Deficiencies in reading and math were most pronounced, particularly among young (e.g., second grade) students. Virtual learning also took an inordinate toll on youth in lower income communities.
As the voice of youth development for more than 75 years, the Boys & Girls Clubs of the Valley saw firsthand the adverse social and academic effects of the pandemic on our kids. The economic inequities and lack of access to technology and internet, support at home and meals became more apparent and, over the course of the pandemic, the gap widened for some families.
Our Clubs did and continue to do everything possible to remain open safely so parents can work and our kids can experience some normalcy during a tumultuous time. After all, a safe, educational and fun after-school experience is what the Boys & Girls Clubs of the Valley is all about.
Last year, that experience got even better, thanks to investments by Governor Doug Ducey’s office in Club programming for youth all around the state.
For the Boys & Girls Clubs of the Valley, that meant extending the hours of the Clubs so kids could participate in full-day programs; get a healthy meal; and enjoy gym time, outdoor activities, art and music.
Realizing the devastating impact COVID-19 had on student learning, Ducey announced the disbursement of $26.5 million to nonprofit organizations statewide, including a grant to the Arizona Alliance of Boys & Girls Clubs for $5 million to support access to summer programs in Clubs. The goals: to advance summer learning opportunities, reach struggling students, expand tutoring and improve overall student achievement.

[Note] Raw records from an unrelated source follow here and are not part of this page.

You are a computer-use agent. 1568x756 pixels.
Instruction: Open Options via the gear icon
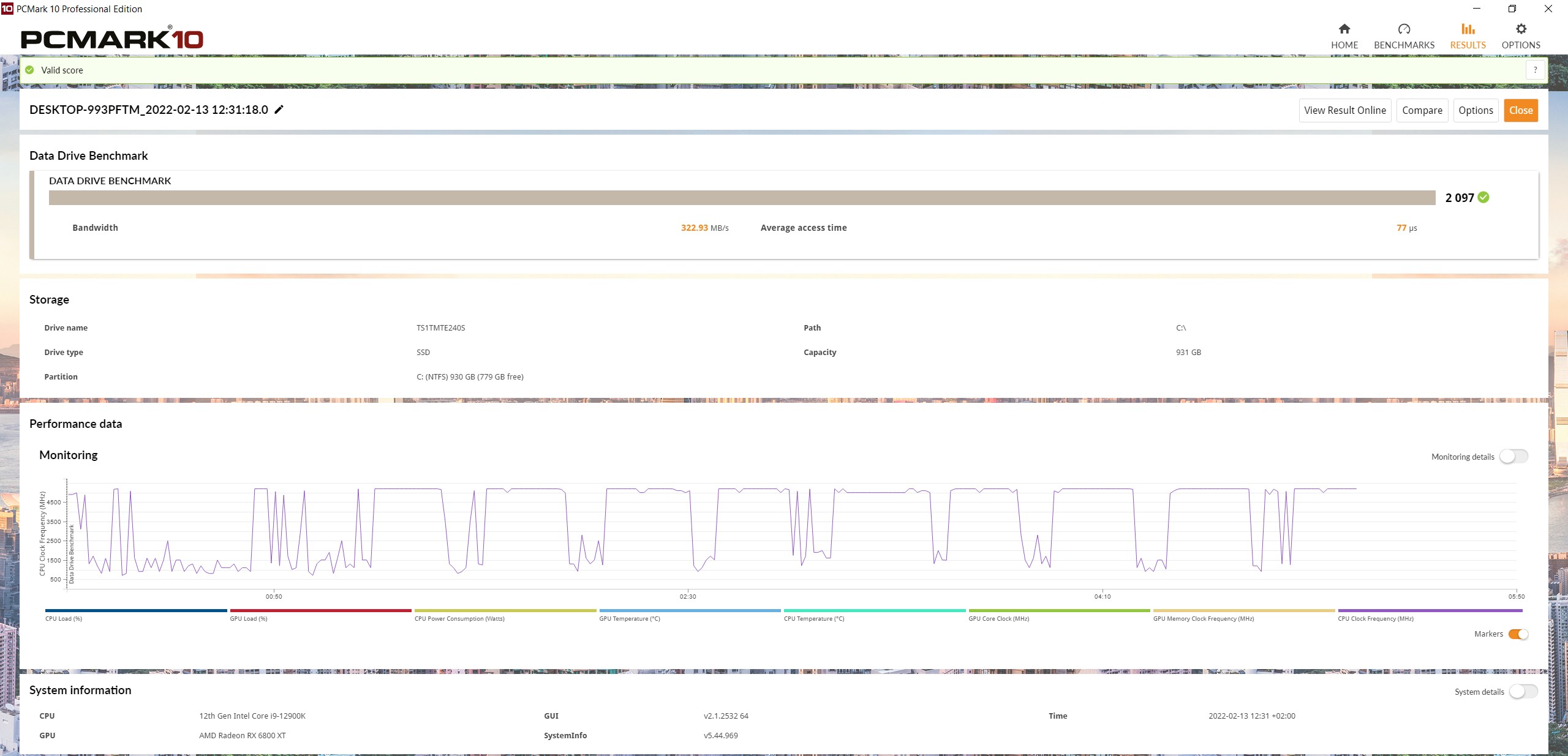1521,29

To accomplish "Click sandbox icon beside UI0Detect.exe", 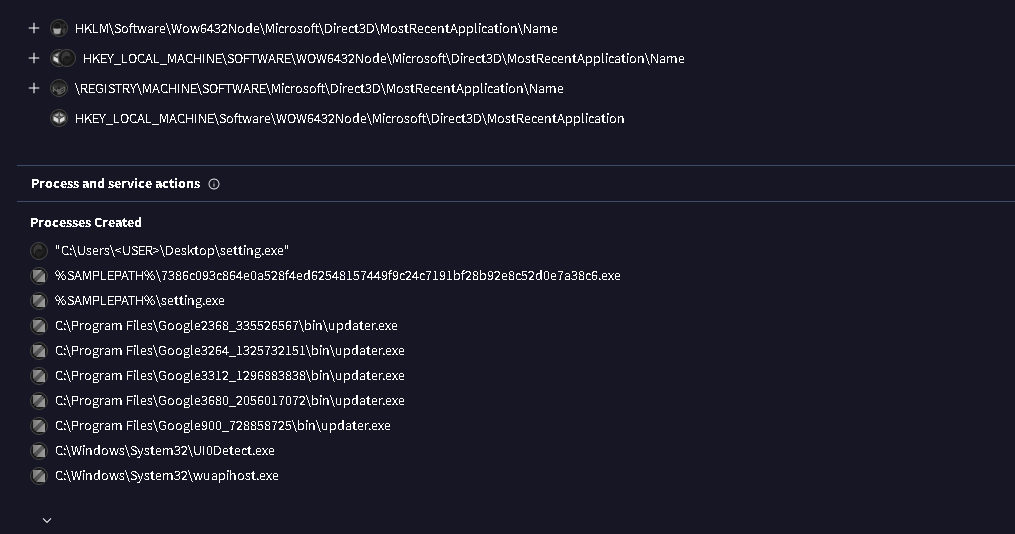I will click(x=39, y=450).
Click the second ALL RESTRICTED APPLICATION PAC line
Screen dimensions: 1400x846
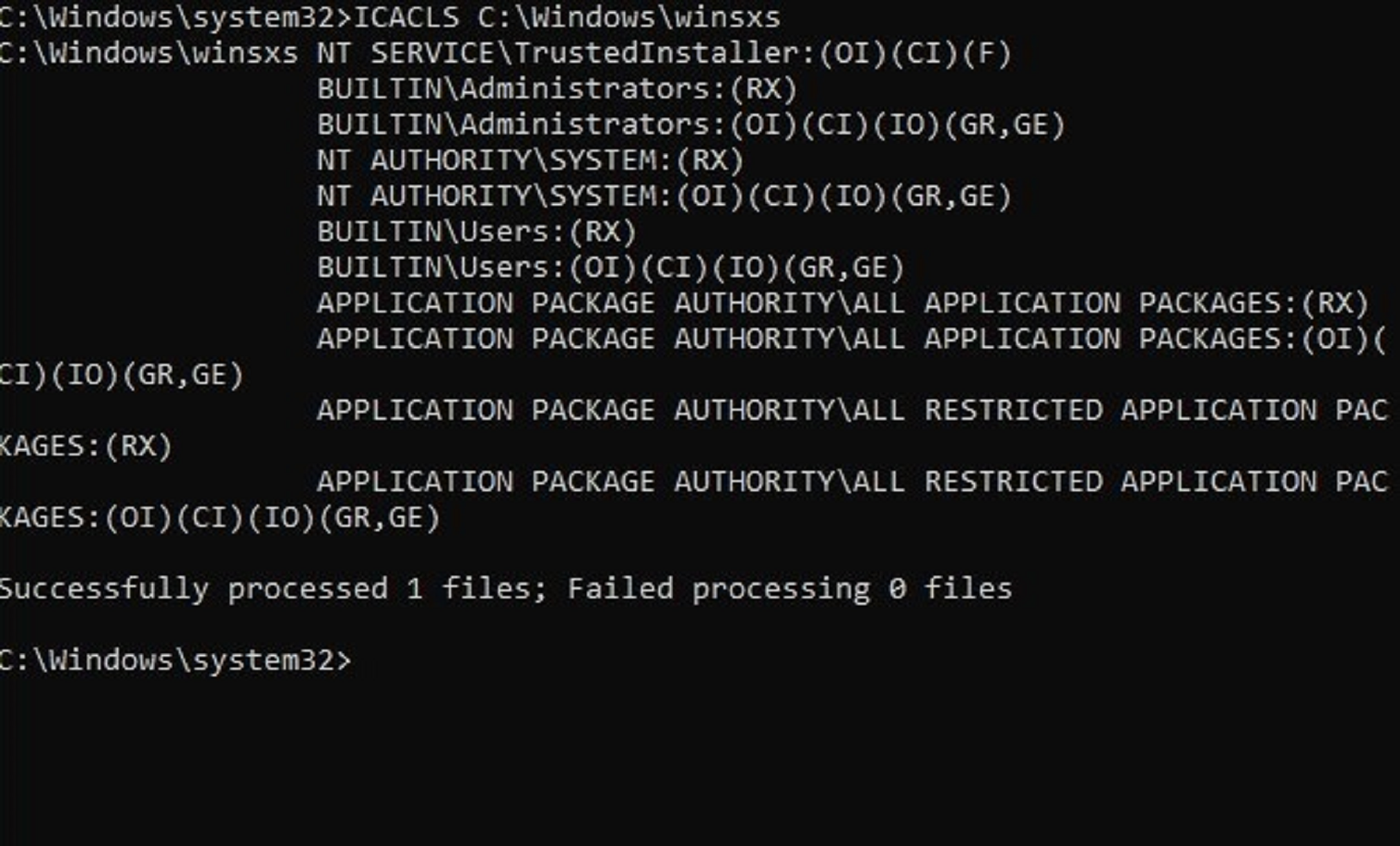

The grant funds covered scholarships to serve thousands of youth at locations across the state, with a special focus on kids from under-resourced communities. These students accessed summer enrichment, recreation, social and emotional development, and meals.
Boys & Girls Clubs of the Valley also launched an AmeriCorps program in the Clubs, and these staff members are implementing academic success programs to enrich the lives of our kids and help them catch up from more than two years of lost learning.

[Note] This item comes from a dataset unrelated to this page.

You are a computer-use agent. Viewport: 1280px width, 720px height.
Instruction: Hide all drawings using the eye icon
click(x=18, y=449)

COVID-19 reminded us about a lot of things, including the importance of relationships, connections and, in a broader sense, our freedoms. The successful and sustained collaboration among governments, schools, businesses and nonprofits is proof that even during tough times, working together is a winning formula for yielding positive, measurable outcomes for youth, families and community.
Marcia Mintz is chief executive officer of Boys & Girls Clubs of the Valley, which creates equity and opportunity for more than 16,000 K-12 youth in Greater Phoenix.